• **EXERCISE**:
Look through the listing below for the string "height". Show each line where it occurs.

*** Opening of MATERIAL FOR THIS EXERCISE ***

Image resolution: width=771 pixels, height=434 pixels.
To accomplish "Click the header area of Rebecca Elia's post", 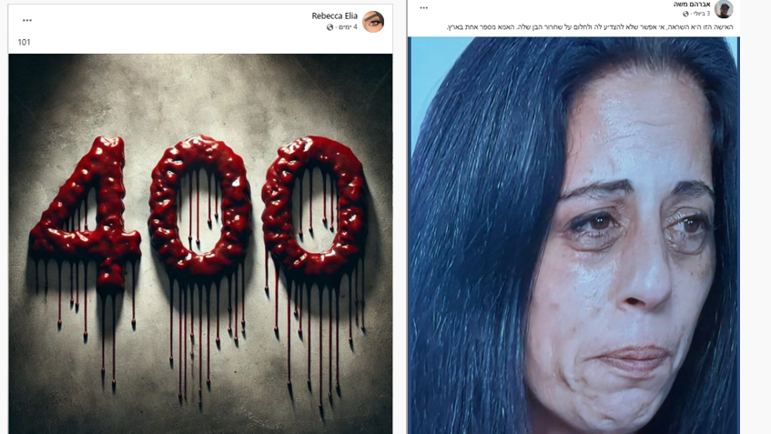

*** Close of MATERIAL FOR THIS EXERCISE ***
*** Opening of MATERIAL FOR THIS EXERCISE ***

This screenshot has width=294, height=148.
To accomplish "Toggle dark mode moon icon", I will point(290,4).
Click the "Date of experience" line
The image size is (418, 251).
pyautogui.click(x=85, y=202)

*** Close of MATERIAL FOR THIS EXERCISE ***

• **RESPONSE TO THE EXERCISE**:
Image resolution: width=771 pixels, height=434 pixels.
This screenshot has width=294, height=148.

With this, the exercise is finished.